28 Jan / 2014

Development of Deakin – (1) The Back Paddock

Before the Capital

The land on which Deakin is built first came under white occupation in 1829, being parts of two land grants which fronted on the Molongo River. Each was of 2560 acres, and extended south past Red Hill.

AtAcquisitioncopped

The more easterly block was known as “Klensendorlffe’s”, though Robert Klensendorlffe only occupied it for a few years before going bankrupt. After this it passed through various hands and tenancies until finally coming under the ownership of the Campbell family of Duntroon. The eastern boundary of this block was a little west of the line of Commonwealth Avenue, skirting the western side of what became Capital Hill. The western boundary of Klensendorlffe’s was more or less on the line of Hopetoun Circuit. The block extended well south of Red Hill towards modern Hughes.

The westerly block was granted to Robert Campbell and remained part of the Yarralumla estate through various changes of ownership until resumption by the Commonwealth in 1912. It included modern Weston Park, West Deakin and Yarra Glen down to current Woden.

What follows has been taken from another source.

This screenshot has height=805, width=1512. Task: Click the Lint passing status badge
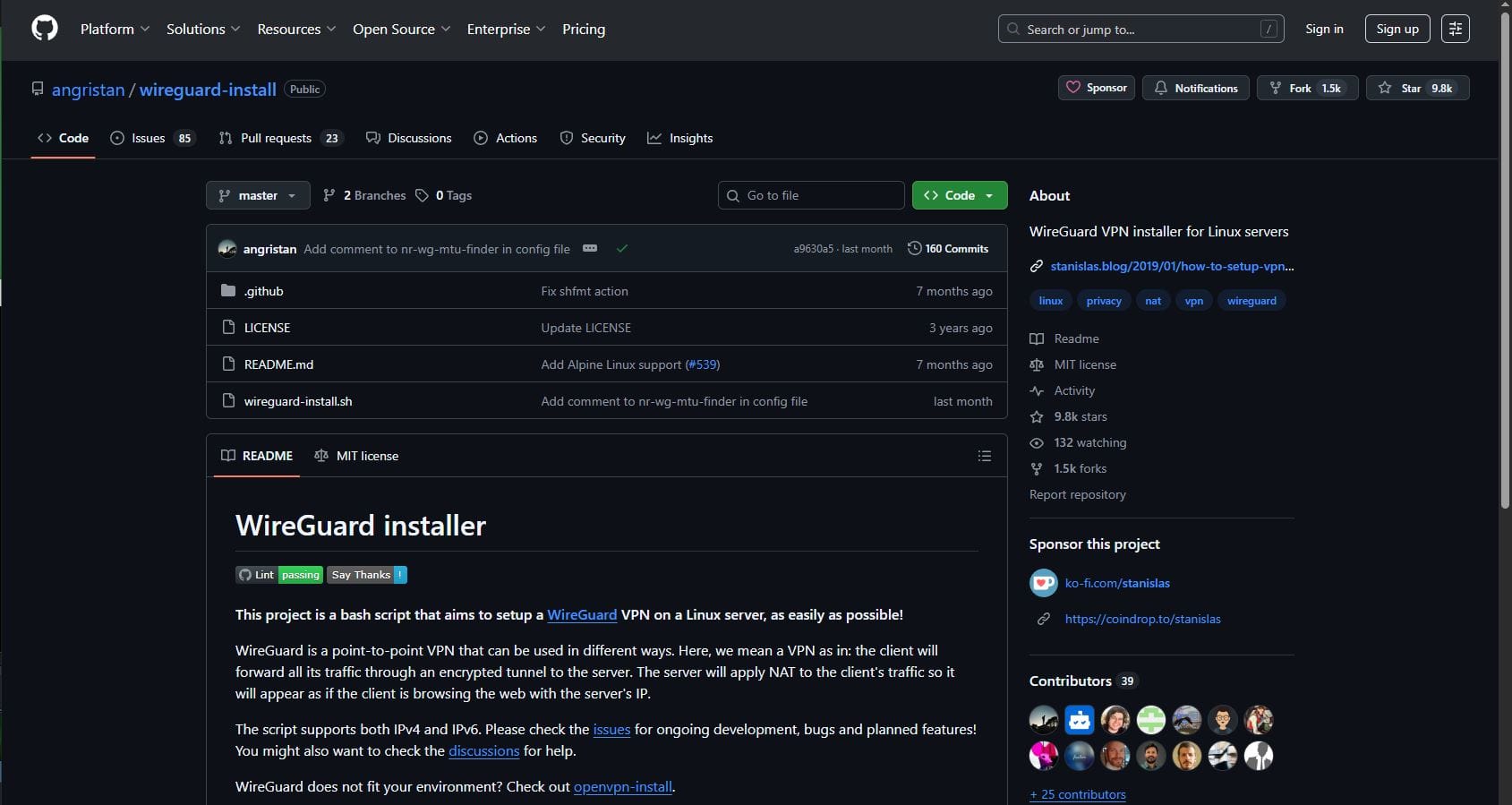(278, 575)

These two blocks were crossed east-west by the old road from Uriarra to Queanbeyan, which came from the current line of Cotter Road, south of Yarralumla homestead, and crossed modern Yarralumla suburb more or less along the line of Schlich Street and Perth Avenue, then around the north of Capital Hill not far from the location of Old Parliament House.

Later maps show the Uriarra Road taking a more southern route from Yarralumla, to cross the corner of Deakin right behind the Lodge and around the south of Capital Hill before heading off towards Queanbeyan along the line of Franklin Street, Griffith. So bullock drays once creaked along where young hoons now rev their cars in Manuka on a Friday night.

This early history has been written up in detail by Anne Gugler and Patricia Frei in their excellent and detailed histories of Yarralumla suburb. For a chronology see their Timeline of Stirling Park.

All the early settlement and intensive farming seems to have taken place in the northern parts of these blocks, on more fertile land nearer the Molonglo and other watercourses. This history belongs to modern Yarralumla. The higher, drier land on which Deakin was built was, for all that early period, the back paddocks used for grazing, some timber-getting, and a bit of quarrying.